What is required:
Answer these questions from the passage on Zumutor:
(a) How much funding had Theramyt raised by early 2015, and across how many rounds?
(b) In which city is Zumutor headquartered?
(c) Who is the executive director at IDG Ventures quoted in the passage?

By early 2015, Iyer-Rodrigues’s company Theramyt, as it was known then, had seen two rounds of funding totalling $12 million. More important, from building biosimilars, the biology equivalents of generics, it had become one of 10 companies in the world to build two technology platforms that enable new molecule development aimed at cancer.
To take this to the market and to fuel further growth, the founders had been looking for a fresh round of capital infusion, but quickly realised that funding for biotech projects in India was only going to be incremental. “In the U.S., development of new antibodies and drug therapies was a hot sector. In fact, there were a lot of funds looking at immuno oncology (a subset of oncology or cancer treatment), the exact specific space we wanted to be in,” says Iyer-Rodrigues. So, in mid-2015, the founders took the decision to move to the U.S. Theramyt became Zumutor, headquartered in Boston, a biotech hub.
The idea was to create a presence in the U.S. so they could not just raise funds, but also gain access to customers in that market; R&D would continue out of the Bengaluru office. Iyer-Rodrigues says she always knew that the U.S. was always the eventual destination, primarily because of the patent environment and the business opportunities there. “But we didn’t realise we would go there so soon,” she says.
Her workday changed dramatically after her co-founder, Sohang Chatterjee, left. Whether at Zumutor, Theramyt or at Inbiopro, the first company she built, her primary responsibility had always been managing operations. Now as CEO, overall strategy and building a team has become a priority. Which means she no longer cycles to work, but still manages to squeeze in time for a run.
Ranjith Menon, executive director at IDG Ventures, one of Zumutor’s first set of investors, says, “Kavita taking over as CEO has actually brought all the pieces together in a very good way. The company stands on strong IPs.”

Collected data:
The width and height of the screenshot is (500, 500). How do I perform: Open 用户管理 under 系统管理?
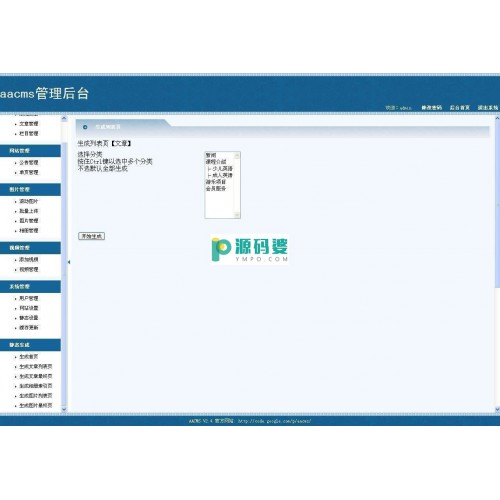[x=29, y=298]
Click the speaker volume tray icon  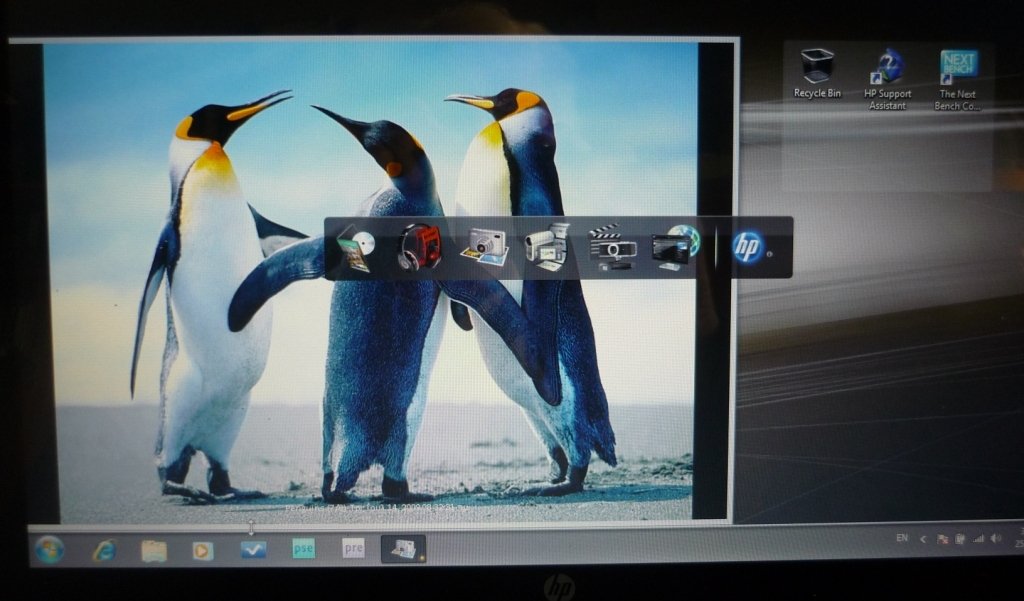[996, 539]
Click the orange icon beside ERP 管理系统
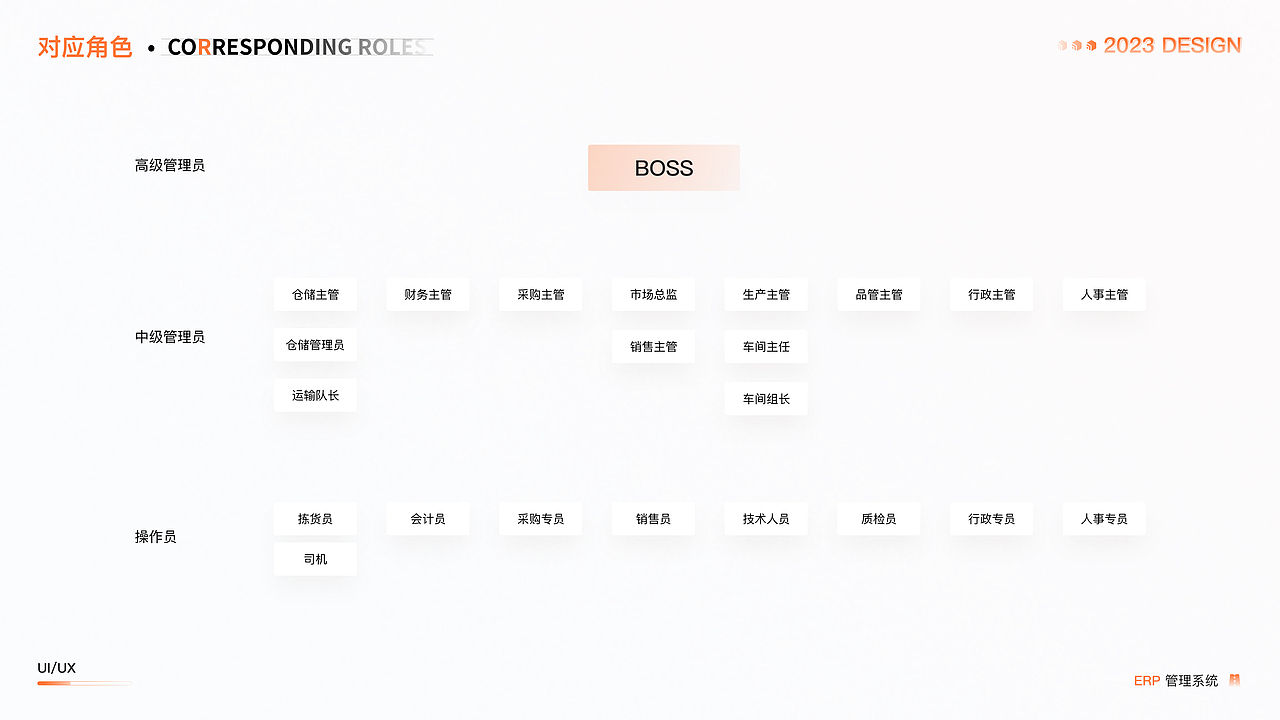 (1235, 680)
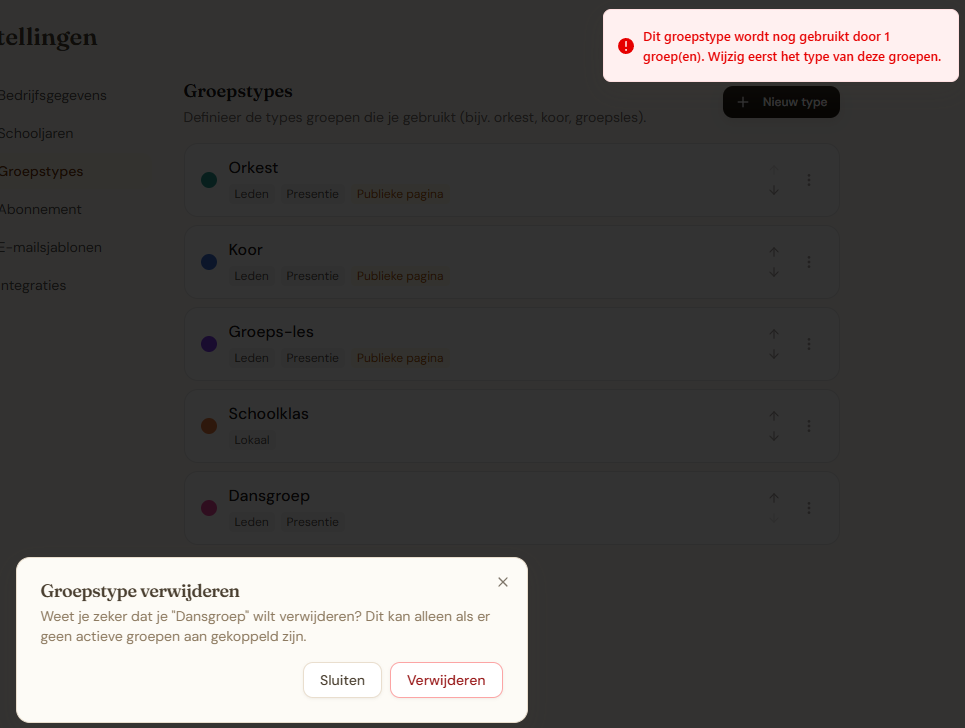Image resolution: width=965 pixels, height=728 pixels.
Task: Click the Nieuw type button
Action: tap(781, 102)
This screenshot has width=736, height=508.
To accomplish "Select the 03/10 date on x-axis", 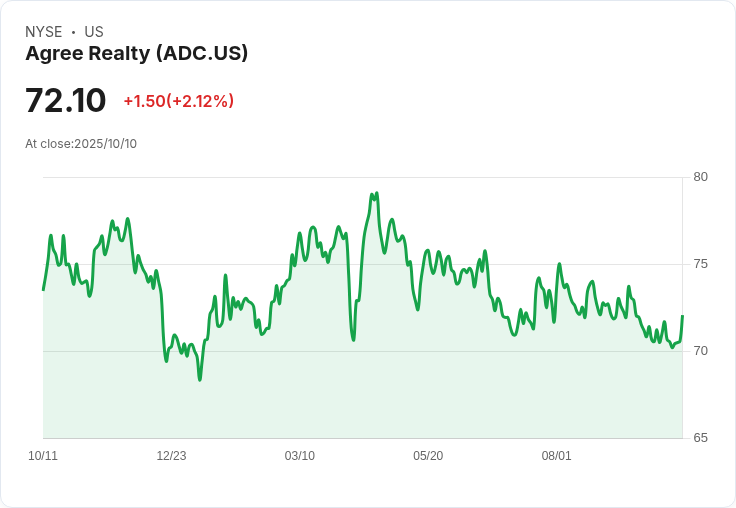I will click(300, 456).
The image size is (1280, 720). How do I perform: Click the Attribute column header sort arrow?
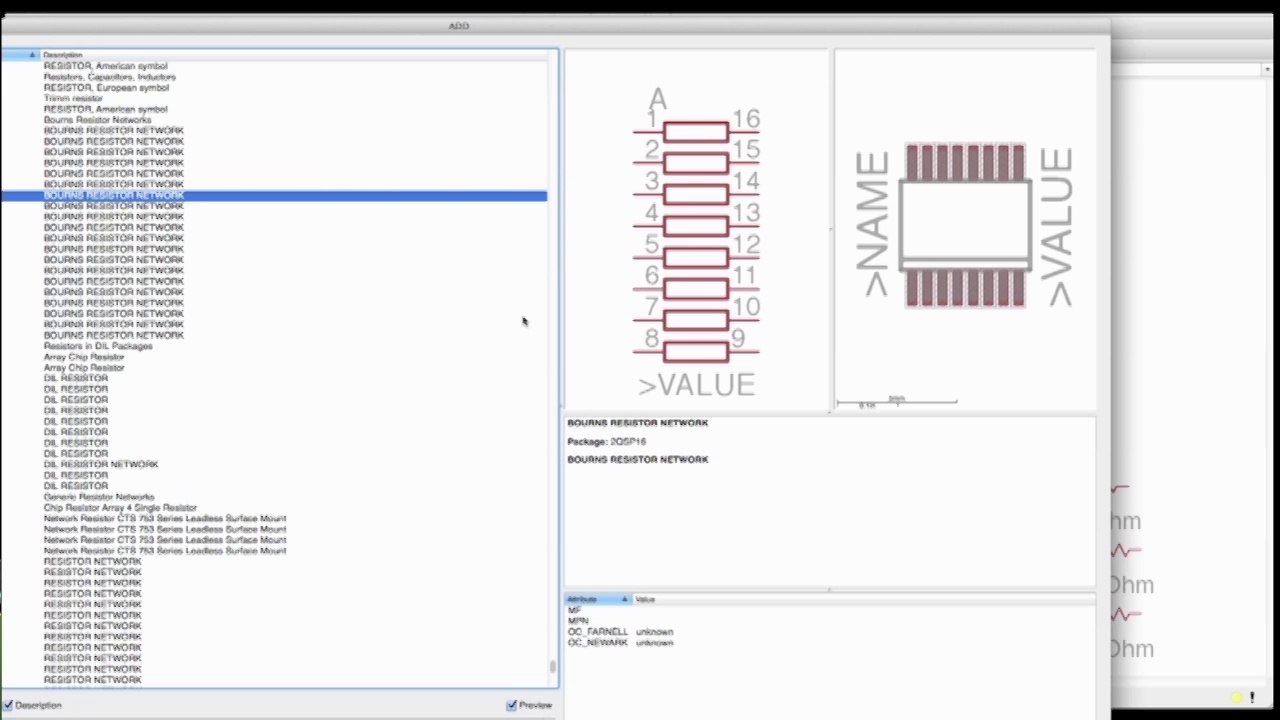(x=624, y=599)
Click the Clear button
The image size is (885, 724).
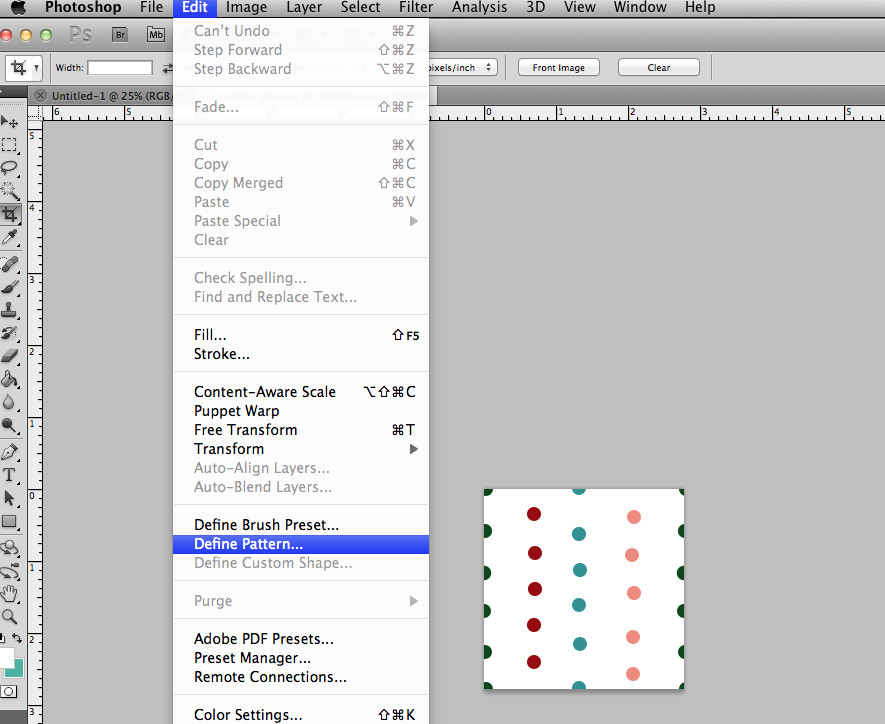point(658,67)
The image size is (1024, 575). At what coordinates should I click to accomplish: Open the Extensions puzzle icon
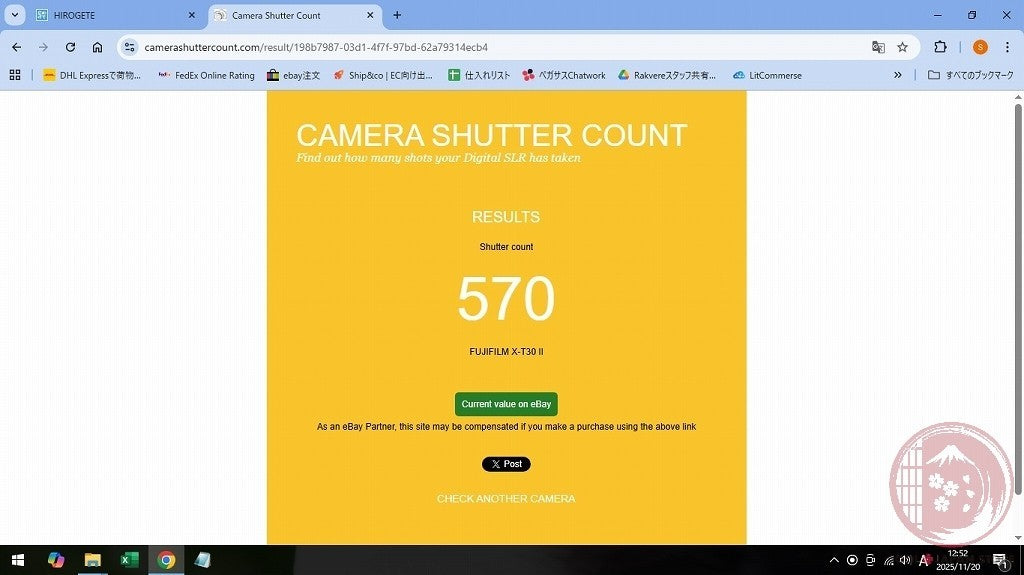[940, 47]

The answer:
(a) $12 million, across two rounds.
(b) Boston.
(c) Ranjith Menon.